Data under study:
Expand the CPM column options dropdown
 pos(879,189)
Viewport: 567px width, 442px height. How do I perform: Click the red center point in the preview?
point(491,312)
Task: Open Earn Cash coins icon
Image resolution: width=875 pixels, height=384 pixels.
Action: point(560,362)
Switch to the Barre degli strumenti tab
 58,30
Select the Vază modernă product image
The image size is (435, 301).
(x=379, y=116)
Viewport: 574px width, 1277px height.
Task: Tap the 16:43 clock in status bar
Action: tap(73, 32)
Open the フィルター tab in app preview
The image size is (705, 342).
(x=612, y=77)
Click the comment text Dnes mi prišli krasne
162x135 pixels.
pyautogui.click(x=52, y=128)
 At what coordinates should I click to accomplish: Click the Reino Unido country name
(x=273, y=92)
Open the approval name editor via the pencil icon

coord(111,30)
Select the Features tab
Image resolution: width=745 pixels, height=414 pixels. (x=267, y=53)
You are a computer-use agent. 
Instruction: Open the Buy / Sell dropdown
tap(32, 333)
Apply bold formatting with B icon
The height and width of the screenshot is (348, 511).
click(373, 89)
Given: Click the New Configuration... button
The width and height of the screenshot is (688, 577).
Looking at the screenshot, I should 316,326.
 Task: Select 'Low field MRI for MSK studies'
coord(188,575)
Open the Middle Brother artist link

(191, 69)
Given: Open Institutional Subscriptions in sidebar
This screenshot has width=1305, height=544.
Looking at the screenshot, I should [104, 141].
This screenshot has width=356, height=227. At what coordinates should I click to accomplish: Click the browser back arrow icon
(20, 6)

Exercise aim: Retype the material above, character for character.

Task result:
Expand the CPM column options dropdown
 pos(879,189)
Viewport: 567px width, 442px height. How do I perform: Click the red center point in the preview?
point(491,312)
Task: Open Earn Cash coins icon
Image resolution: width=875 pixels, height=384 pixels.
Action: point(560,362)
Switch to the Barre degli strumenti tab
 58,30
Select the Vază modernă product image
The image size is (435, 301).
(x=379, y=116)
Viewport: 574px width, 1277px height.
Task: Tap the 16:43 clock in status bar
Action: tap(73, 32)
Open the フィルター tab in app preview
The image size is (705, 342).
(x=612, y=77)
Click the comment text Dnes mi prišli krasne
162x135 pixels.
pyautogui.click(x=52, y=128)
 At what coordinates should I click to accomplish: Click the Reino Unido country name
(x=273, y=92)
Open the approval name editor via the pencil icon

coord(111,30)
Select the Features tab
Image resolution: width=745 pixels, height=414 pixels. (x=267, y=53)
You are a computer-use agent. 
Instruction: Open the Buy / Sell dropdown
tap(32, 333)
Apply bold formatting with B icon
The height and width of the screenshot is (348, 511).
click(373, 89)
Given: Click the New Configuration... button
The width and height of the screenshot is (688, 577).
Looking at the screenshot, I should 316,326.
 Task: Select 'Low field MRI for MSK studies'
coord(188,575)
Open the Middle Brother artist link

(191, 69)
Given: Open Institutional Subscriptions in sidebar
This screenshot has width=1305, height=544.
Looking at the screenshot, I should [104, 141].
This screenshot has width=356, height=227. At what coordinates should I click to accomplish: Click the browser back arrow icon
(20, 6)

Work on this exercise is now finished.